Understanding the decline in HPV vaccination in Colombia: A population-based analysis of girls and parents in early rollout cohorts
Many countries in the world are facing challenges to reach the WHO proposed target of HPV vaccination of 90 % of girls by the age of 15. A population-based cross-sectional survey was conducted in Manizales, Colombia to identify sociodemographic factors and components of the health belief model related to HPV vaccination in the 2003, 2004, and 2005 birth cohorts of girls and their parents targeted by the national HPV vaccination program in 2012, 2013, and 2014. Complementary log-log generalized linear models were used to obtain adjusted Prevalence Ratios (aPR) and 95 % confidence intervals (CI). A lower prevalence of HPV vaccination was observed in girls of the 2004 (aPR 0.82; 95 % CI 0.71–0.92) and 2005 (aPR 0.61; 95 % CI 0.52–0.71) cohorts compared to the 2003 cohort.
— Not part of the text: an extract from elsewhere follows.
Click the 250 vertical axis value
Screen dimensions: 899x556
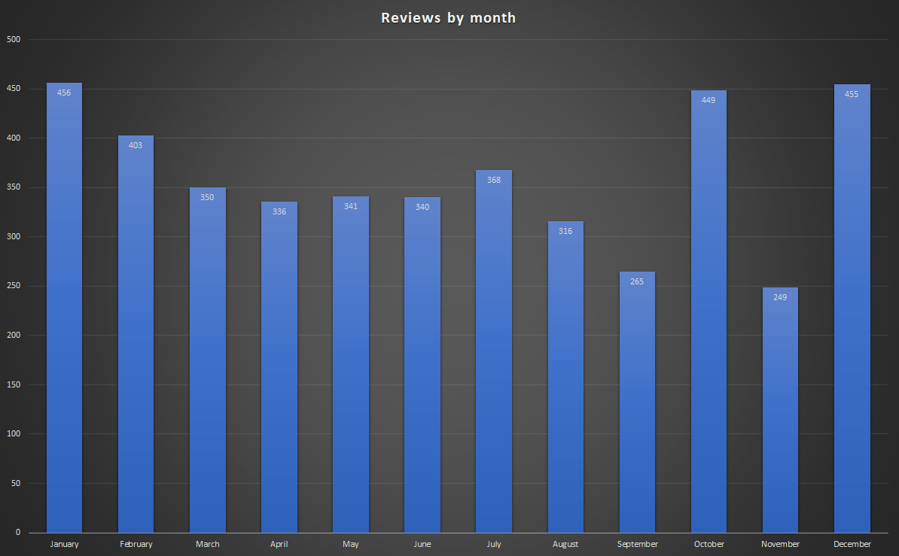(x=13, y=286)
The higher scores of perceived benefits by girls (aPR 1.06; 95 % CI 1.05–1.08) or their parents (aPR 1.05; 95 % CI 1.03–1.06) were associated to a higher prevalence of HPV vaccination of the girls. Conversely, this prevalence decreased with perceived barriers by girls (aPR 0.94; 95 % CI 0.91–0.96) and parents (aPR 0.91; 95 % CI 0.88–0.94). Parent's education lower attainment, lower socioeconomic stratum, and subsidized (public) health insurance were related to decreased likelihood of HPV vaccination. The results suggest that campaigns for HPV vaccination require effective education strategies to improve public perception of the vaccine's safety and benefits. Decision-makers and implementers must address also other social determinants such as disparities in access to education by parents, the SES, and the type of health insurance to improve HPV vaccination coverage. •HPV vaccine uptake in Colombia is below the WHO target.•Sociodemographic factors and health beliefs influencing HPV vaccine uptake were assessed in girls and their parents.•Parental education, socioeconomic status, and health insurance correlated with lower vaccination rates.•Lower perceived benefits and higher perceived barriers in Girls and parents were also related to vaccine uptake.•Improved HPV vaccination in Colombia requires targeted education and addressing social determinants.